Há dois anos fui ao médico. Foi a última vez que fui ao médico. A um médico convencional! Precisava de um atestado médico e só os médicos convencionais estão autorizados a passar atestados médicos. Precisava de um atestado médico actualizado - disseram-me que tinha que ser actualizado - para pedir ao delegado de saúde (que também é médico) um atestado médico de incapacidade multiusos para apresentar nas finanças.
Preparei esta ida ao médico com cuidado. Pus de parte os exames que já tinha feito para levar. Pedi relatórios nos dois hospitais onde tinha sido acompanhado. Marquei a consulta com um médico da especialidade que trata a minha doença. Com um médico neurologista. Um médico que uma amiga da família me tinha recomendado.
Pensei se não seria excessivo ir a esse médico só por causa de um atestado médico. Mas não sabia de nenhum outro. E achei até conveniente para não ter atritos desnecessários com um outro qualquer. Eu só queria um atestado.
Então no dia e à hora marcados compareci na clínica para a consulta. A minha irmã levou-me. Eu só levei as canadianas. Eram suficientes para me meter no carro. Tinha telefonado para a clínica para perguntar se tinham cadeiras de rodas. Tinham.
O que tinha que dizer ao médico era muito pouco. "Tenho Esclerose Múltipla Progressiva Secundária. Tenho pelo menos uma incapacidade de 60%. Preciso de um atestado médico onde conste isto." Depois só tinha que apresentar ao médico os exames e os relatórios que levava e pôr-me à disposição dele para quaisquer exames que ele entesse fazer-me.
A coisa até foi mais simples. Para ele bastou-lhe o último relatório do último médico que me tinha acompanhado.
Se não me tivessem dito que o atestado médico tinha que ser actualizado eu nem tinha ido ao médico.
É verdade que no último relatório do último médico que me acompanhou não constava preto no branco qu eu tinha uma incapacidade de pelo menos 60%, Entre outras coisas só constava que eu, a dada altura, conseguia deambular 100 metros com o apoio de um par de canadianas e que, depois, piorei.
Mas não foi assim tão simples. Tive que explicar porque que é que estava ali. Porque não era normal. Porque o atendimento aos doentes com Esclerose Múltipla é feito nos hospitais e até está bem organizado.
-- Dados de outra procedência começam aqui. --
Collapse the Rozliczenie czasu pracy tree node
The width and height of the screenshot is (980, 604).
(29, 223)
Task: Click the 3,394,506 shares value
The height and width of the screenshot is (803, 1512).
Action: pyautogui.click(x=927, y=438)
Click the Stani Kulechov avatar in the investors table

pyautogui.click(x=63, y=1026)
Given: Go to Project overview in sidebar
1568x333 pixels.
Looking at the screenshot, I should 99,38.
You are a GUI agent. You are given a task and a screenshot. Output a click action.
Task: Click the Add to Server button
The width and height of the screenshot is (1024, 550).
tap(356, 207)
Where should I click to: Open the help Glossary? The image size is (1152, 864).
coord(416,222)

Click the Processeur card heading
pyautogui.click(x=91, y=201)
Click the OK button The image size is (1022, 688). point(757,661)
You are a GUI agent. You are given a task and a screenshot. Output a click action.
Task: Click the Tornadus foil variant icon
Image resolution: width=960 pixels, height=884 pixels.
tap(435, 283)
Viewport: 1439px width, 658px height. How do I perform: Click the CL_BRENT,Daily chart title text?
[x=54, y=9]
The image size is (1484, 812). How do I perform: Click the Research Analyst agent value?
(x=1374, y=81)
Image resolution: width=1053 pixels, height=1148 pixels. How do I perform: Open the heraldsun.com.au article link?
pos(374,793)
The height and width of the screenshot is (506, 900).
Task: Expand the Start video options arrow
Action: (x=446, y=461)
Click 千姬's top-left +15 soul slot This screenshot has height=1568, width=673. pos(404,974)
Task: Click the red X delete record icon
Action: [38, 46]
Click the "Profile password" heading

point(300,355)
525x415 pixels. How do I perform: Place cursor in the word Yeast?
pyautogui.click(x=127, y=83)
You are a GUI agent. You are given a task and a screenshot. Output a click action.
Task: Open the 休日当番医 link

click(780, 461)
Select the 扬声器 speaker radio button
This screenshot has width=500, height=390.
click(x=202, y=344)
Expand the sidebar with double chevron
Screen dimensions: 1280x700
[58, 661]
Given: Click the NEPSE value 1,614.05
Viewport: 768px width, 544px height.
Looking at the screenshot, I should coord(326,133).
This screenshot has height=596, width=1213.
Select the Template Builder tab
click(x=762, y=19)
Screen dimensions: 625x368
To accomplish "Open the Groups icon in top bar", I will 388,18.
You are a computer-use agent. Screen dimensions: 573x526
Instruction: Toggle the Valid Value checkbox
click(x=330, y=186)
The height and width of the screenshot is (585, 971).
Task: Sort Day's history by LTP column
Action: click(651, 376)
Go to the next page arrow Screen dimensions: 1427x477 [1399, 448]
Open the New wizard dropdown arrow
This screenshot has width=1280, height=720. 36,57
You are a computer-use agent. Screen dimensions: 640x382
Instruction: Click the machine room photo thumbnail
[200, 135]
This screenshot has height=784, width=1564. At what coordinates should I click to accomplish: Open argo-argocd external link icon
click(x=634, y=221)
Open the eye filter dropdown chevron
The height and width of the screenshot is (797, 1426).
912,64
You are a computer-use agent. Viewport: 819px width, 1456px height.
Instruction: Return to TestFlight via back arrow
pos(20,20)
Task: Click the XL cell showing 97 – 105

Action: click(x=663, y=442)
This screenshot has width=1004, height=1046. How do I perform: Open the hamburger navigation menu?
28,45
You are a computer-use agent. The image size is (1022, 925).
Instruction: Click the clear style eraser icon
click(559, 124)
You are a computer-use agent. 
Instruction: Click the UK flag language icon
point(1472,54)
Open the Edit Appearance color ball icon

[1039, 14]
Era a opinião dele e eu estava ali por causa de um atestado médico e não para discordar dela. Mas tive que explicar porque é que estava ali. Iam fazer 3 anos que não era acompanhado em lado nenhum. Quando me diagnosticaram a Esclerose Múltipla eu já tinha Esclerose Múltipla Progressiva Secundária. E impingiram-me um tratamento para Esclerose Múltipla Remitente Recorrente que fiz durante dois anos e que só me retirou "qualidade de vida". Pior do que isso, fui agredido continuadamente pela médica neurologista que me acompanhou. Depois mudei de hospital só para continuar a ser acompanhado e fui hostilizado pelo médico neurologista que lá me acompanhou. Podia ter dito que continuei a ser agredido. Que agressão continuada anterior não parou. Ele mostrou-se disponível para me encaminhar para outro hospital para continuar a ser acompanhado. Mas para quê?! O que interessa ser-se acompanhado quando não se é tratado? Estão sempre a aparecer novos medicamentos. Disse ele. Usei um argumento forte para não alongar uma conversa sem utilidade. Usei-o com receio de o ferir. Não estou interessado é nada menos do que a cura da minha doença. E a isto ele respondeu-me com um Nós temos tudo o que tem comprovação científica.
Possivelmente, como tantos outros, vou morrer sem que a medicina convencional tenha qualquer cura para a minha doença. Não vai haver cura. As farmacêuticas já ganham muito dinheiro com tratamentos que não se sabe bem o que fazem. Não há mercado para curas. os estados não têm dinheiro para curas pelo preço que as farmacêuticas exigiriam por ela. A cura da Hepatite C está aí para amostra.
Mas é possível que venham a precisar de cobaias humanas para testar algum tratamento para Esclerose Múltipla Progressiva Secundária. Não me iludo com isso, Já sei que tratamentos não são curas. Não são até senão nada. Não me ofereço para cobaia da indústria farmacêutica. Não acredito no que estão a fazer. Estão só a ganhar dinheiro com a desgraça alheia.
Eu queria só um atestado médico. Acabei por ter o atestado. Mas não precisava que, pela enésima vez, me tentassem vender este peixe.